As for "Running up the stairs, my body doesn’t feel as springy and I know that springiness will translate to lethargy on the bike", I am the opposite. If I feel springy on the stairs, I know that I have not been riding hard enough lately as normally my legs are dead and a bit burny when climbing stairs but if I have not been riding, they feel fresh on the stairs.
(and welcome back, Mate! You've been missed!)
So, I'm not alone in being crazy busy in December and neglecting my form? Woo hoo!
@BacklashJack
Funnily enough I've just been thinking I need to build in a bit of neglect.
My PMC has been going along nicely but I need a bit of a dip now and then or it isn't sustainable.
@Ron
I think the plea for patience applies to your situation equally as well, Ron. They don't stay tiny very long in the scheme of things, and you'll find your way back to 'normal' pretty quick. Of course it'll be a different 'normal' than before, inevitably with less time for yourself.
If it's any encouragement I've got a 5 year old and I've been riding an average of 6-7 hours a week since he was coming up 4. I just fit the hours in unusual times (i.e. long rides on the weekend are out, extended early morning commutes are in). It can be done. And your kids are more important than cycling anyway. Emoticon.
@KlamSoss
this is quite a piece of writing. my best to you in this difficult time. this resonates with me. i lost my little buddy yesterday morning to a brain tumor. he had a great life.
@RobSandy
Thanks Rob! Interesting that it's almost the inverse of what I'd expect, but it makes sense if I think about it, especially points 2 and 3. What I'm having a hard time with is just getting motivated to get on the turbo. Broadly, my goal is to do low-volume, high intensity sessions through January, easing off volume slightly in February, bringing it back up in March and starting to mingle in more road rides the closer we get to spring. I'm only planning on doing one race this year (end of July), but I'd like to do it well.
You're welcome to critique my "training plan," but that's not what I'm after.
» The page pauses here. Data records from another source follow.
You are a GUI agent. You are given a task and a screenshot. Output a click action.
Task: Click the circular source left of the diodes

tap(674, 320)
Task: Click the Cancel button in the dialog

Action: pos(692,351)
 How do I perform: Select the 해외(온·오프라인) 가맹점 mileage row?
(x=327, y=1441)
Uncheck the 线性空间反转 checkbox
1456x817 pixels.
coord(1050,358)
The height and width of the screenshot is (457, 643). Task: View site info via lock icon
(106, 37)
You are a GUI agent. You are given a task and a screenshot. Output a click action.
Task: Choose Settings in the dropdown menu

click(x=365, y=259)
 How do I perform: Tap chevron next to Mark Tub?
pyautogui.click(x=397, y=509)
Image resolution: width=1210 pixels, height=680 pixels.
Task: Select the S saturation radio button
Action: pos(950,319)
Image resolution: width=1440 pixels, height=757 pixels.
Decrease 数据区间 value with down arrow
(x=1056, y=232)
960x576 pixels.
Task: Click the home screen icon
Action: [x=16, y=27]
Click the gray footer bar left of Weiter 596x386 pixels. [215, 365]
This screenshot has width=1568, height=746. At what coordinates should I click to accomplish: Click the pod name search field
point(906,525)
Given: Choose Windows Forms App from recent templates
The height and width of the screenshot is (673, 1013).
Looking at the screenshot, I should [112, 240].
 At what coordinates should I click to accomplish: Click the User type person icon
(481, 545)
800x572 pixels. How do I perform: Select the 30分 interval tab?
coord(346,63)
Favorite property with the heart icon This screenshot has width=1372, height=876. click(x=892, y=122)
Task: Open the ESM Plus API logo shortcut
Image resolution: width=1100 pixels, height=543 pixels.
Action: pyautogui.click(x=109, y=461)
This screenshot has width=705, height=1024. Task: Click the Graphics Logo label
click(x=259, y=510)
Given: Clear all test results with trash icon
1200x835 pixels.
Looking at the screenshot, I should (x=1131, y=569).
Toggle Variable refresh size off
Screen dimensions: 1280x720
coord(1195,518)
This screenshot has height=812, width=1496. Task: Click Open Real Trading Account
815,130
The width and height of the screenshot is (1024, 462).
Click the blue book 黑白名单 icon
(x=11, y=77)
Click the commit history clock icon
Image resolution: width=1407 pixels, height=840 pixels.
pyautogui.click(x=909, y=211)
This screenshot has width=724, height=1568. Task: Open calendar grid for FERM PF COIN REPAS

My woe is a tale of two competing desires and the reconciliation thereof: replenishing the depleted wells of discipline and self-control versus finding the fortitude to put in the work to become a faster rider.
@Cary Damn. Sorry for your loss.
@Cary
So sorry for your loss. I hope that you can find peace in the coming weeks. These partings are always so hard and esp so during the Holiday season.